THE FIRST-EVER award given to a Maroon descendant for outstanding contribution to Jamaica will be awarded this year to Clement 'Coxsone' Dodd, the venerable record industry executive who produced some of the most outstanding Jamaican music that is today played and enjoyed throughout the world.
The award which will be known as the Nanny/Quao Abeng Award is named in honour of two of Jamaica's Maroon leaders Nanny, the seventh national hero of Jamaica, and Quao, the military genius from the Charles Town Maroon community in Portland.
SPECIALLY MADE
The award is a specially made abeng, and presented to a Maroon descendant who has performed exemplary in their field of endeavour, and in so doing make a contribution to the development of Jamaica; culturally, socially, economically or academically. It will be one of the highlights each year at the Quao Day Celebration, on June 23, the date in 1739 when the British were forced after several defeats by the windward Maroons, to sign a peace treaty acknowledging the Maroons as a free, independent nation within Jamaica. The abeng is a horn made from the horn of a cow or goat and blown by the Maroons in their battles against the Spanish and British troops.
Clement 'Coxsone' Dodd was born in downtown Kingston to Benjamin Dodd and Doris Anderson who was nicknamed Nanny, after the legendary Maroon leader, Nanny of the Maroons.
Mr. Dodd gives unabashed praise and credit to his mother for her lifelong support of his endeavours as a music producer and entertainment entrepreneur. And history has recorded that it was she who first played the sound system that he had put together and sent back to Jamaica from the United States of America, where he had gone to work.
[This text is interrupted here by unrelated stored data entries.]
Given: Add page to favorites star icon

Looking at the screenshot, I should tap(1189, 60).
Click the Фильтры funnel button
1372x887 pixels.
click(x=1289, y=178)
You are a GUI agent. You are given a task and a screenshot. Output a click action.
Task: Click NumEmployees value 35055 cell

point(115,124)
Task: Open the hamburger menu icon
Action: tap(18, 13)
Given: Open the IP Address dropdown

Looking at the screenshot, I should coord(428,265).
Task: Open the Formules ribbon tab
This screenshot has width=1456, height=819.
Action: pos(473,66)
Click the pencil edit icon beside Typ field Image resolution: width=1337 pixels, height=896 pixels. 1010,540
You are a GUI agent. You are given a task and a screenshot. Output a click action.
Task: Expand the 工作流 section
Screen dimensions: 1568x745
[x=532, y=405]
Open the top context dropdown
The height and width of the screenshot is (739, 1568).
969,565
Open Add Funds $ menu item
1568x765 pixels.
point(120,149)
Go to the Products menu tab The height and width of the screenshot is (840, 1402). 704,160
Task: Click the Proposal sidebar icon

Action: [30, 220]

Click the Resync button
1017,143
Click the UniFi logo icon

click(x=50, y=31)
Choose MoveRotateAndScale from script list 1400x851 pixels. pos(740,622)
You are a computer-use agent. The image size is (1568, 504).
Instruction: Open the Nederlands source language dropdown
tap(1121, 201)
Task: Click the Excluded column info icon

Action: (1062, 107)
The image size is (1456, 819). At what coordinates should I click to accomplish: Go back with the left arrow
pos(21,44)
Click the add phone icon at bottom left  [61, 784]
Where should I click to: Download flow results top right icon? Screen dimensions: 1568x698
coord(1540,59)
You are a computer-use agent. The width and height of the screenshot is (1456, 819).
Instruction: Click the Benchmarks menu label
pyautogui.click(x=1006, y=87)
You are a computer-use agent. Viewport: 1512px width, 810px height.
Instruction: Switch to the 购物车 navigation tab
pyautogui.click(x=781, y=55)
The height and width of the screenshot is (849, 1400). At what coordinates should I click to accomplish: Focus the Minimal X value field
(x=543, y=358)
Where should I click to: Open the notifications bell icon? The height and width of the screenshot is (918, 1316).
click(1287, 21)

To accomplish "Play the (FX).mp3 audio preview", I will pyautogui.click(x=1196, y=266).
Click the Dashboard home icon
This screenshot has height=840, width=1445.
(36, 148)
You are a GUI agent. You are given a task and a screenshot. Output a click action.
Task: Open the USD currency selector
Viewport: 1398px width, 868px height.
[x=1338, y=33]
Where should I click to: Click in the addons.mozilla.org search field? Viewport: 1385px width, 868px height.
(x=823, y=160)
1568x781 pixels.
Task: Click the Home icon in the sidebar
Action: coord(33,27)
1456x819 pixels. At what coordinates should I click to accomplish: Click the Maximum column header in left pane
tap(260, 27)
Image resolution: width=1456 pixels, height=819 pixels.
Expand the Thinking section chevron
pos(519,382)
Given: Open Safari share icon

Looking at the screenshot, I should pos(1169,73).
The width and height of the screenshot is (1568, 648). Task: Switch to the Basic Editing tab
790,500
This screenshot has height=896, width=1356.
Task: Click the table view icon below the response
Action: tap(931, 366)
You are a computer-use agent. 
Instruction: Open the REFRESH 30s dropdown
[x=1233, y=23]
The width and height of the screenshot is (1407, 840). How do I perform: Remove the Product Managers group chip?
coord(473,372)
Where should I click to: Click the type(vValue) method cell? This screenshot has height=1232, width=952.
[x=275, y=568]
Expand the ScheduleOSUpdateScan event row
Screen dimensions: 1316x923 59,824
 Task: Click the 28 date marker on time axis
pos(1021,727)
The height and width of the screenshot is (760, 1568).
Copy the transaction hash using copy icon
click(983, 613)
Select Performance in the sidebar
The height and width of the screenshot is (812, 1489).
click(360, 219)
It was at their little family enterprise called "Nanny's Hot Spot", at the corner of Laws Street and Fleet Street in central Kingston that the Sir Coxsone's Downbeat Sound System/Studio One Records sound was born in the early 1950s.
AS A CHILD
As a child, Clement, known to his family and very close friends as Roy, was sent by his mother to live with his grandparents and aunts, the Andersons, in Rose Hill, an adjoining district to Charles Town, Portland, just above Buff Bay heading towards the Blue Mountains. He attended Charles Town Government School, for a year and a half before returning to Kingston, and was exposed to his Maroon roots then. It was an unforgettable experience for him.
The Nanny/Quao Abeng award will be presented by Colonel Richmond 'Pyac' Charles, the leader of the Charles Town Maroons. The presentation will take place on Sunday, June 22 at 5:00 P.M., at the Safu Yard in Charles Town. Member of Parliament for Western Portland and the Minister of State in the Ministry of Agriculture, the Honourable Errol Ennis, will address the function.
In making the announcement of the award, Keith Lumsden, chairman of the Charles Town Maroon Council, and his brother Frank 'Buck' Lumsden, a captain of the Maroons and two of the principal organisers of the Quao Day Celebration, stated that there is no better a Jamaican to receive this inaugural award than Mr. Dodd, "who in true Maroon spirit, ventured in uncharted waters, with sheer will and passion to accomplish the extraordinary feat of pioneering a Jamaican music industry from humble beginnings that has made a positive impact on the lives of so many, both at home in Jamaica and abroad."